For the start I wanted to see how to sign a PDF-Document created with TCPDF. At a later time I will also have a look at how to sign a PDF-File using the libraries supported by PDFlib.com.
Signing PDF-files with TCPDF requires you to have the private key and the certificate available via a stream-ressource. That excludes certificates and keys on a signature-card as long as you can not export them.
Creating a signed PDF-File using TCPDF is rather simple as you can see in this code-snippet:
$pdf = new TCPDF(PDF_PAGE_ORIENTATION, PDF_UNIT, PDF_PAGE_FORMAT, true, 'UTF-8', false); // set certificate file $certificate = 'file://' . __DIR__ . '/cert/certificate.crt'; $privateKey = 'file://' . __DIR__ . '/cert/privateKey.crt'; // set document signature $pdf->setSignature($certificate, $privateKey, 'test1234', '', 1, array()); // Do some more stuff here like creating the actual PDF-File //Close and output PDF document $pdf->output('test.pdf', 'D');
The hard part now is for one thing creating the actual PDF-File.
And the more important one question was “Which certificate-key-thingy goes where”.
That was the one that took me most of the time. When using a self-signed certificate as described in the TCPDF-Example you can somehow use the given openSSL shell-lines to get somehow to a result. But I wanted to sign the document with a “qualified electonical signature” which takes some more steps.
What is a qualified electronical signature? It’S nothing else than any other digital signature from a certification authority. The only difference is, that it has been issued according to the german “Signaturgesetz” which means, that it is based on a qualified certificate and has been created using a certain approved PKI. As I am not a lawyer, this is simply my own description of a legal process which might be inaccurate or plain false. So do not take my word as legally authoritative. A list of issuers for qualified electronical signatures can be found at http://www.nrca-ds.de/ZDAliste.htm
As I do not posses such a qualified electronical signature (and there currently is no need for me to get one) I tried the whole stuff with a certificate I got myself from CA-Cert.
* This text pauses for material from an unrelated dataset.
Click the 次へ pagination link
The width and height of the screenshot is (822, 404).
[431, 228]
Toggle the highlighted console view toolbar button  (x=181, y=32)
As far as I know (but I will verify that one soon) you can export a qualified electronic signature into a format that can be used for these purposes.
The relevant parts are the following variables
- needs to point to a certificate file in PEM-Format. Thats a plaintext-file with —–BEGIN CERTIFICATE—– and —–END CERTIFICATE—– and some base64 encoded stuff in between.
- needs to point to a private key file in binary PKCS7-Format. Those files normally end in something like ‘.p12’ or ‘.pfx’. To open this file you normally need a passphrase which you have to provide as third parameter to $pdf->setSignature.
Using that certificate and private key you can now sign your PDF-file.
3 thoughts on “Create signed PDF-Files”
I follow the process as you said but the CA authority is not shown in the chain of the sign valididy (Adobe READER) so the signature looks invalid. If I create my own certification it works ok bau as you said I need to use the certification issued from my CA Company. They gave me an p12 file and a der file. I convert the p12 to crt (openssl) but my pdf isn’t sign correctly as I mention above.
Thanks for the feedback. I’ll have a look into it and get back to you ASAP
Sorry for letting you down for so long. But I can not reproduce the issue. Would you mind sending meyou faulty PDF so I can have a look at it? Would be great!